Sat 1 Dec 2007 In: International News

Novelist and pioneer of lesbian writing Jane Rule has died aged 76, due to complications from liver cancer. Rule's first novel Desert of the Heart was published in 1964 after 22 separate rejections from publishers. The novel featured two women who fell in love with each other, and was one of the first books written openly and favourably about being a lesbian. Following its release, Rule received a flood of letters from "very unhappy, even desperate" women who said they felt they were alone and would be miserable. The novel was later filmed under the title Desert Heats. Born in 1931 in New Jersey, Rule was raised in the Midwest and California, and moved to Canada in the 1950s, going on to teach at the University of British Columbia.

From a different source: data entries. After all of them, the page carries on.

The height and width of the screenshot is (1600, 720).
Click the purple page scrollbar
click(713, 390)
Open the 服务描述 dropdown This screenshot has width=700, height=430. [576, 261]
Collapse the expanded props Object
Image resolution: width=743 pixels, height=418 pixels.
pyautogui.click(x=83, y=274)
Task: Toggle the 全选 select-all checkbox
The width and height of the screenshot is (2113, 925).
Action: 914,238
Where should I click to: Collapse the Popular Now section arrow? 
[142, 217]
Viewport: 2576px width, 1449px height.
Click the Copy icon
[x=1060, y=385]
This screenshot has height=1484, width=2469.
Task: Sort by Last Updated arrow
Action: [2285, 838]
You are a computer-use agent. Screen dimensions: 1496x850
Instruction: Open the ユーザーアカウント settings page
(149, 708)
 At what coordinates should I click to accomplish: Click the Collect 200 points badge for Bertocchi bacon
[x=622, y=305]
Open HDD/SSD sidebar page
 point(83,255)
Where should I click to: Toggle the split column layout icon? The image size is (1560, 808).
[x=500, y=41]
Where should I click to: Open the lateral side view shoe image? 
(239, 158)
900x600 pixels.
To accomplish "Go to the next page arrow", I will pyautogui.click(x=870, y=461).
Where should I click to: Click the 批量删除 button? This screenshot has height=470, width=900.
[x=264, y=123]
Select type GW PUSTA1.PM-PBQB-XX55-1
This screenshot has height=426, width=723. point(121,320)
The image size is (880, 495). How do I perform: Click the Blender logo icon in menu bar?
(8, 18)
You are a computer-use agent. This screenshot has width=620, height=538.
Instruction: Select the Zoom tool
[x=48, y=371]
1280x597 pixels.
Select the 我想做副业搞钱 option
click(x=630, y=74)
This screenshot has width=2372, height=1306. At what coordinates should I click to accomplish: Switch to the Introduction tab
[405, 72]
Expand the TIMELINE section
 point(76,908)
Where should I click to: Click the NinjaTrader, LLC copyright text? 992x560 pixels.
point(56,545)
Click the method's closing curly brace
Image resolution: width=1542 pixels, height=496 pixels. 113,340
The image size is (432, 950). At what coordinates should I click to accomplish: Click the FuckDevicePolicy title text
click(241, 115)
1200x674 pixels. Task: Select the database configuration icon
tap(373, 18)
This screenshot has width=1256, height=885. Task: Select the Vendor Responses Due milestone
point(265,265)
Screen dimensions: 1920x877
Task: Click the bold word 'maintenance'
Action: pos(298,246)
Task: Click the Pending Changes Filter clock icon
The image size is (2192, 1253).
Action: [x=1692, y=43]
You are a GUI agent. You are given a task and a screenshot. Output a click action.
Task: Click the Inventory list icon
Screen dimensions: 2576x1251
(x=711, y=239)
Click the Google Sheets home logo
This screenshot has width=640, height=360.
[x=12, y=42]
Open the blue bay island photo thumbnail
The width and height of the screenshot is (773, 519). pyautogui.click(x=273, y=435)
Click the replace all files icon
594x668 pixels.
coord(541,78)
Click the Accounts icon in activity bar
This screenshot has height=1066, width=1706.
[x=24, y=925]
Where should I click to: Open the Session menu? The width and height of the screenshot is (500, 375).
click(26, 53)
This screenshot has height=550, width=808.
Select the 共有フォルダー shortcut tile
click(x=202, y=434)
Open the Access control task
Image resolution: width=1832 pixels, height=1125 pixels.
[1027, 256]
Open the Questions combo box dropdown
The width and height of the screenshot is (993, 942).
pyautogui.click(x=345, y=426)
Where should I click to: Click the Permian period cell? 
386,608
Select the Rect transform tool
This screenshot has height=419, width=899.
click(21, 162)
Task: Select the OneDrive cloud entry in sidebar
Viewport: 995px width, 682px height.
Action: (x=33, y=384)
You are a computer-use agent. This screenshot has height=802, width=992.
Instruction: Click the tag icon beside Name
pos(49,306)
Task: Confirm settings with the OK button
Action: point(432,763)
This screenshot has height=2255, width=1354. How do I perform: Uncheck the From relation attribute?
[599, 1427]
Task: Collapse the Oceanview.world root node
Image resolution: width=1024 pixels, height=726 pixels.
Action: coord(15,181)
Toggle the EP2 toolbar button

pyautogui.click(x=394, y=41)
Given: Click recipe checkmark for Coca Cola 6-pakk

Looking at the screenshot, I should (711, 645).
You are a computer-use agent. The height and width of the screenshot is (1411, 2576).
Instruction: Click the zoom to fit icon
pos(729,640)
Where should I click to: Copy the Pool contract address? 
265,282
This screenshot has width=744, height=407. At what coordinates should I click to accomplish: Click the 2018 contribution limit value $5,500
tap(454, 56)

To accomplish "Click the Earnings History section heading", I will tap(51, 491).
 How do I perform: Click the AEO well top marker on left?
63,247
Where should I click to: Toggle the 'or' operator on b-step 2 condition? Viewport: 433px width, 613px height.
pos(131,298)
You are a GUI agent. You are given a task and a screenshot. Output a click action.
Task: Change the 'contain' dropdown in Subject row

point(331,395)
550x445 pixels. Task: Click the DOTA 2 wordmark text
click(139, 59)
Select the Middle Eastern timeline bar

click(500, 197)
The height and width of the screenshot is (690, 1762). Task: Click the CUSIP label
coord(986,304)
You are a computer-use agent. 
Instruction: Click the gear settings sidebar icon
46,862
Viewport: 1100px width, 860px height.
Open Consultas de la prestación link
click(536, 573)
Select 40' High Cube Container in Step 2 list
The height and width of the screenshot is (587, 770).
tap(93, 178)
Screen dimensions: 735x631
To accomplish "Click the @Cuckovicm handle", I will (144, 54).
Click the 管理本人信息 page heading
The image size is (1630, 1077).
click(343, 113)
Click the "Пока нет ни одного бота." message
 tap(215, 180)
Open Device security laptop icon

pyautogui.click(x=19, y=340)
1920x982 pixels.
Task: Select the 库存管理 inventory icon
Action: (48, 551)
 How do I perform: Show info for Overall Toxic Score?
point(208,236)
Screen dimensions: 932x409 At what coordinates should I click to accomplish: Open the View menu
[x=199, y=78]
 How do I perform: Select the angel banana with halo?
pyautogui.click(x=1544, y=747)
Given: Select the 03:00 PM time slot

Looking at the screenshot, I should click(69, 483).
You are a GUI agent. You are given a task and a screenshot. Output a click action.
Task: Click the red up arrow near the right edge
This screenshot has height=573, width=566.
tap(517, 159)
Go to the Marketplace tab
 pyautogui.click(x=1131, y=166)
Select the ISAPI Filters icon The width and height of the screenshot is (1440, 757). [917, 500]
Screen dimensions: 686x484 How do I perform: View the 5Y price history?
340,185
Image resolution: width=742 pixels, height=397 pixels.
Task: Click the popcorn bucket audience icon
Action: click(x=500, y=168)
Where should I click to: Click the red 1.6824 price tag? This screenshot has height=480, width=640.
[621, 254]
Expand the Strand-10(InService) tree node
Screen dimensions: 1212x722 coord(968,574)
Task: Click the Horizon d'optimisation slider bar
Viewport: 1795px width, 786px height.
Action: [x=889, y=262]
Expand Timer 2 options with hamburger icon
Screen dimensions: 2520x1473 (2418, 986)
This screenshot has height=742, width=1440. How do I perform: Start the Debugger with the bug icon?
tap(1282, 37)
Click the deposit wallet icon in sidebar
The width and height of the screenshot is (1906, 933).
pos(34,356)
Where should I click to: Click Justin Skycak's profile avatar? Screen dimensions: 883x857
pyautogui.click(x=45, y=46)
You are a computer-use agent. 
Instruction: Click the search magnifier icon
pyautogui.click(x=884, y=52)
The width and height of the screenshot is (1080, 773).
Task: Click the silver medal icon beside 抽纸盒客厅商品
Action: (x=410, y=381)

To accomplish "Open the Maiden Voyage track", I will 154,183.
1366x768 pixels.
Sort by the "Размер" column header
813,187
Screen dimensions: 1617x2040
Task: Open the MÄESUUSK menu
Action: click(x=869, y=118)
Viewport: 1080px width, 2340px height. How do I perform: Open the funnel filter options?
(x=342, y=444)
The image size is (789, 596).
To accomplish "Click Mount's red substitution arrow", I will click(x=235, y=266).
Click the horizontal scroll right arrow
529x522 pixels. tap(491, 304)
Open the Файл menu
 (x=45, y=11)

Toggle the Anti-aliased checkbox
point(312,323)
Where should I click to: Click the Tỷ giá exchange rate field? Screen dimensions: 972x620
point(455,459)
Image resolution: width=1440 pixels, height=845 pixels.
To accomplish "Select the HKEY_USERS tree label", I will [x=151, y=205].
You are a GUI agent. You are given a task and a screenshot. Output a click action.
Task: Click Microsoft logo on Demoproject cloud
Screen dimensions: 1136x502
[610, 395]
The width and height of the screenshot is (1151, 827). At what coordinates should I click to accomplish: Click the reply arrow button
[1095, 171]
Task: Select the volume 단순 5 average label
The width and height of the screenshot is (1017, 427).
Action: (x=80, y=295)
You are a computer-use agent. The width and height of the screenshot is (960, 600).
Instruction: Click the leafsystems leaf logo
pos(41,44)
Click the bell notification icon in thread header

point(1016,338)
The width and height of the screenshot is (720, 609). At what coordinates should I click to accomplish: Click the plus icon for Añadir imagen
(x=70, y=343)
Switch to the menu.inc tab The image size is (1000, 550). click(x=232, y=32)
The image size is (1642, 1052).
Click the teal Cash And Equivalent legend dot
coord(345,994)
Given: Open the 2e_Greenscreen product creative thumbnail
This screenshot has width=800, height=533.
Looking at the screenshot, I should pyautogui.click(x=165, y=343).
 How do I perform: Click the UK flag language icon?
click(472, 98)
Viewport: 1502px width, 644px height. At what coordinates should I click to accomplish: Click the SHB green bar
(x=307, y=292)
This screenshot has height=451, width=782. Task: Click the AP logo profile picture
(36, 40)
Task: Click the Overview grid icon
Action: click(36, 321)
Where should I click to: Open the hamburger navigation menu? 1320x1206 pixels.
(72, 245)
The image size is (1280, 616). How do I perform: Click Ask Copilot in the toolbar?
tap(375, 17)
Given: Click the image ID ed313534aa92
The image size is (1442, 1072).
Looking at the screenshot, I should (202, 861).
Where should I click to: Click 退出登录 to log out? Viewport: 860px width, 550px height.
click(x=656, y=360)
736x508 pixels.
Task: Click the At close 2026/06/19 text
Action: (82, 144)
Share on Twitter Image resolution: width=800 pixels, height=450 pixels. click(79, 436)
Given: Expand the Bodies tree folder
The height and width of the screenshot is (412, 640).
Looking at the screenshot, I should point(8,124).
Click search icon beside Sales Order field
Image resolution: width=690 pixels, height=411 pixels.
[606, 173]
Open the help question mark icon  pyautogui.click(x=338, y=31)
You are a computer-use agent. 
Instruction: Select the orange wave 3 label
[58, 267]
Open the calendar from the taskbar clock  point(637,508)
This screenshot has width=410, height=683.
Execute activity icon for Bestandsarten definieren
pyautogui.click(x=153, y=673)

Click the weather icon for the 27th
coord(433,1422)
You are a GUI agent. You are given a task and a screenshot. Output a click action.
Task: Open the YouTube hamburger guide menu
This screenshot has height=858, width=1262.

Rule met her partner Helen Sonthoff while she was teaching in Massachusetts, and the pair lived together in British Columbia until Sonthoff's death in 2000. Rule surprised some in the gay community a few years back by declaring herself against gay marriage. "To be forced back into the heterosexual cage of coupledom is not a step forward but a step back into state-imposed definitions of relationship," she wrote. "With all that we have learned, we should be helping our heterosexual brothers and sisters out of their state-defined prisons, not volunteering to join them there." A mentor and inspiration to lesbian writers across the globe, Rule died last week at her home in Galiano Island, refusing any treatment that would take her away from the island.